WHAT TO WORK ON:
Set down all of the entries exactly, leaving nothing out.

* * *

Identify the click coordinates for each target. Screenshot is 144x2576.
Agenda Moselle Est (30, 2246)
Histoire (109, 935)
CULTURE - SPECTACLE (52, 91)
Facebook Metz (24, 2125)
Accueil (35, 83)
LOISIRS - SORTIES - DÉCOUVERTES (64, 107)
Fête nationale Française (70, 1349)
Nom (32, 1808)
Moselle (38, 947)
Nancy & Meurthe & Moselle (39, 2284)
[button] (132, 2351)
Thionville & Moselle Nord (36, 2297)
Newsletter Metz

* * *

RESPONSE FOR THIS EXERCISE:
Identify the click coordinates for each target. Screenshot is 144x2576.
Agenda Moselle Est (30, 2246)
Histoire (109, 935)
CULTURE - SPECTACLE (52, 91)
Facebook Metz (24, 2125)
Accueil (35, 83)
LOISIRS - SORTIES - DÉCOUVERTES (64, 107)
Fête nationale Française (70, 1349)
Nom (32, 1808)
Moselle (38, 947)
Nancy & Meurthe & Moselle (39, 2284)
[button] (132, 2351)
Thionville & Moselle Nord (36, 2297)
Newsletter Metz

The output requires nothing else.